Optimizing for engagement itself is already a massive value judgement. Engagement gets us more. But is that always a good thing? Sometimes, sometimes not. We’re already sitting on a world of hidden social environments that no one looks at that are not in any way optimized for engagement — the world of hobbyist BBS.

Bulletin board services. If you and I discover that we’re both into Toyota Corollas, we can go into any number of free bulletin board services. It costs pennies a month to run, so we don’t need ads or to make money. It’s just for fun. Every time I talk to people and ask what they do online, they’ll say Instagram, Facebook, etc. But when I ask what they really like doing online, their eyes light up when they talk about some weird forum they belong to. These aren’t optimized for engagement, so they have the normal pain-in-the-ass problems of dealing with humans, but not abnormal problems.

So, in one sense, yes, this will exist; it already exists, but it’s all outside the marketplace. Anytime the hand of the marketplace gets involved, you really start to torque up into the idea that we need scale, which means we need engagement, which means we need algorithms to find the best things to look at, which means toxic garbage and extreme utterances get pushed to the top. I’ve been asking some of the top thinkers how to design a large social network that doesn’t fall into those problems, and no one has a good answer.

Yes, if the VCs changed, and if the composition of people who made the tools changed so that you have a better, more diverse set of heads bonking against a problem. In the book, everyone I talked to pointed me toward the main things that would have to change to get a better landscape of social networking services, and that includes VCs not requiring massive crazy metastatic growth, a more diverse group of people creating these things, and something that moves away from ad-based models, because ads require massive engagement, massive engagement requires algorithms, and algorithms wind up getting gamed.

Yes, it is tricky to rebut an argument without giving it more oxygen.

Part of the reason I wanted to have him in the chapter was because this idea about the biological unsuitedness of women [in coding] runs deep in Silicon Valley, and it’s massive in all the online forums for disgruntled misogynist dudes. And that exploded in the middle of me writing this book. So, I thought I could use this to try and rebut this whole idea that women are biologically unsuited, but I did wrestle with how to do it economically.

I wanted to let readers know that these arguments exist. I wanted to indicate that from everything I’ve seen in researching it and talking to people in coding, there is absolutely no way that anything biological explains the status of women in coding. That is just a completely surreal argument. I wanted to do that without blowing it up into more than it was. Because everyone reading the book had heard this, so they want to know the answer, and that’s the answer: There’s no way biology can remotely explain the subalternate status of women in tech.

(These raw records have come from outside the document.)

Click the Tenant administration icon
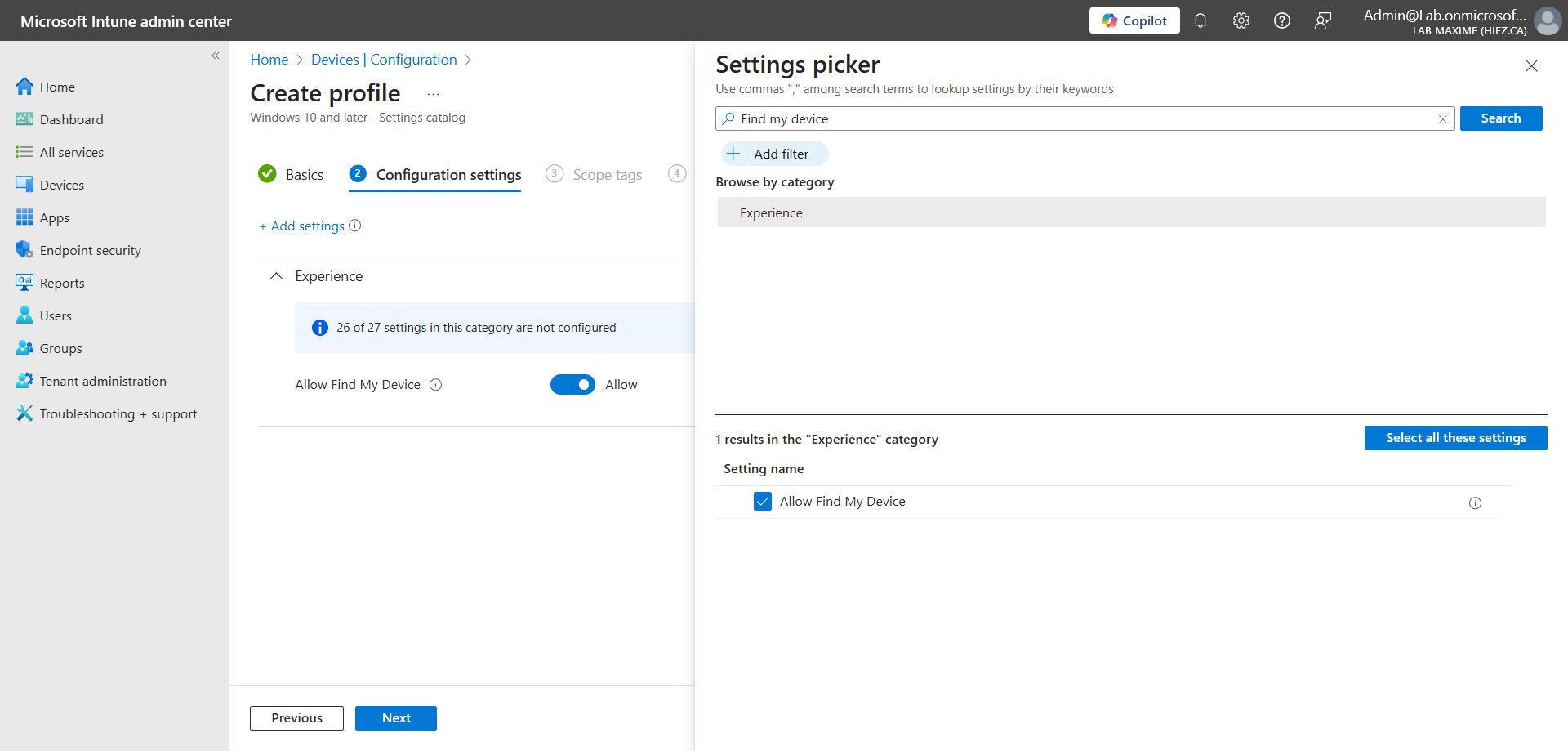 click(x=24, y=381)
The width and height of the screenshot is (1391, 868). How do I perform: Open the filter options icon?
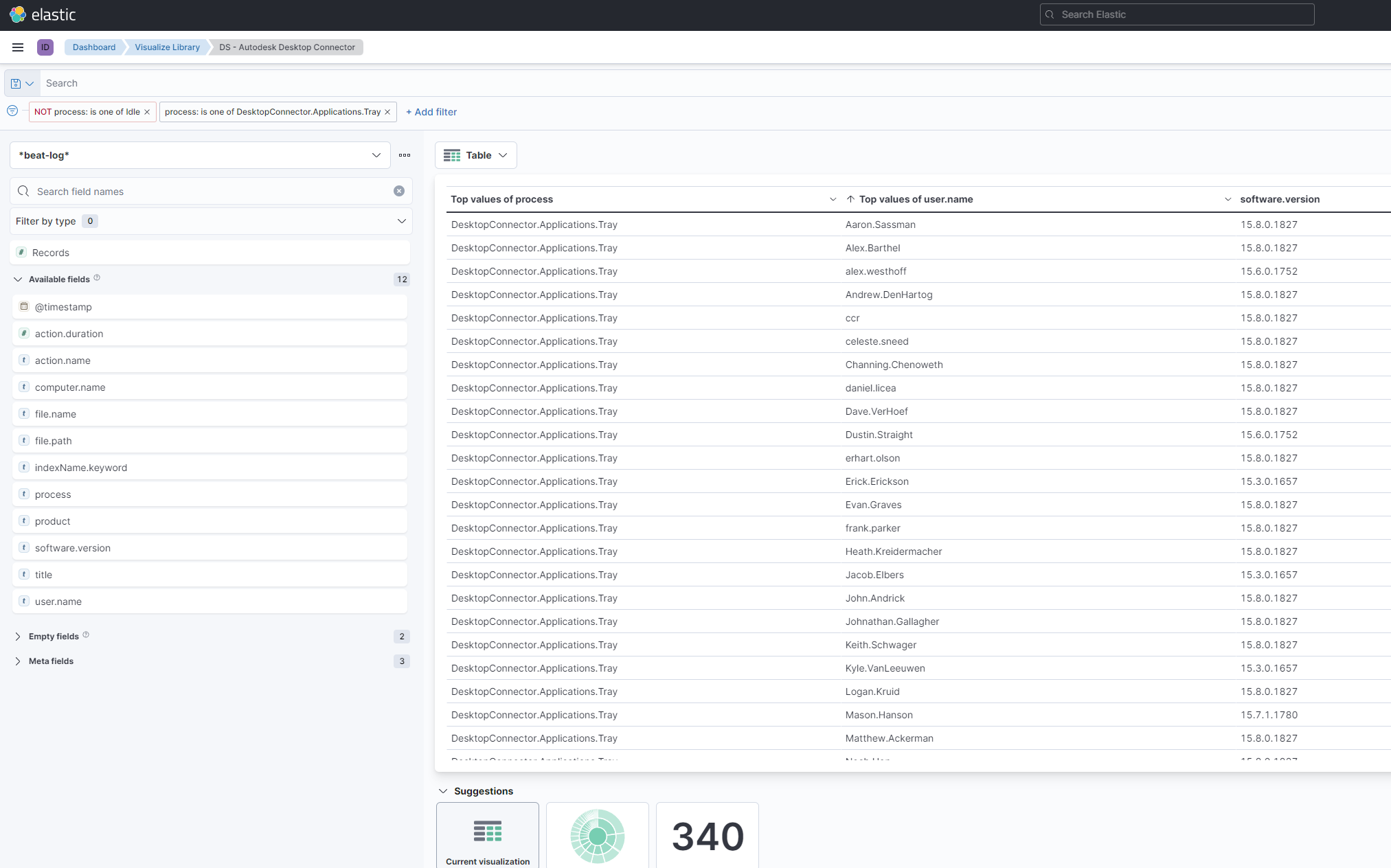pos(12,111)
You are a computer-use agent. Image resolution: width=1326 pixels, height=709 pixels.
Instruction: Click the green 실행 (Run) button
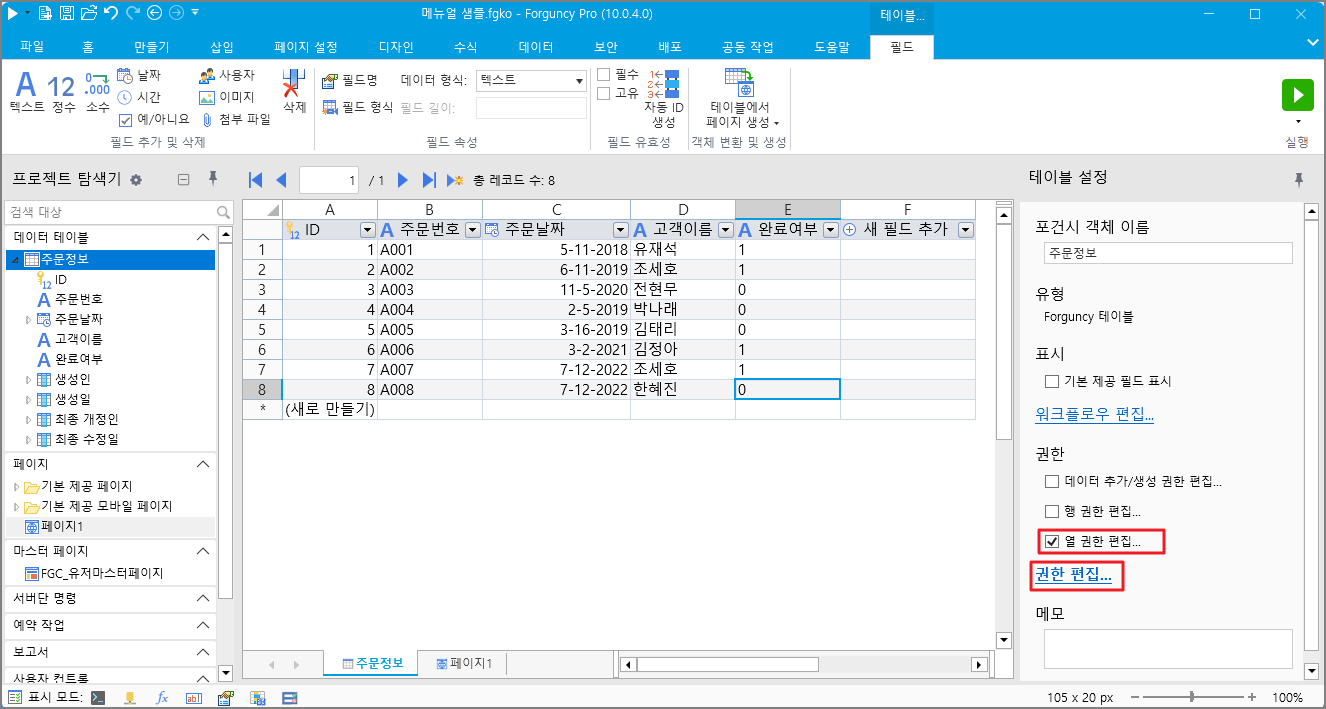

Yes, by and large. The problem is that nobody cares whether or not tech is making us smarter. What they care about is whether tech is making us better — morally better. And I actually wondered about that when I wrote the first book and decided that I was not going to tackle morality, because it’s a completely different question than cognitive ability.

I point out in the politics chapter in the end of Coders that there are these despots who got really, really good at wielding tech, and that made them into better despots. So, yes, tech makes you smarter. And if you’re a horrible person, it will make you into a much more horrible person. The problem is that intelligence is morally neutral.

I don’t think everyone should learn to code, no, but I think everyone should be exposed to it — certainly at the school level. And they should also be exposed to it in a completely different way than they’re currently exposed to it. Right now, we think: Should I be someone who makes an app? When I look at the coding I do in my life, I have no desire to make forward-facing software, but I have a massive desire to make software that’s valuable to me — scripts that make my life easier, personally and professionally, and art.

There’s something so fun and creative about it. I wish people were exposed to it more with that as the end point.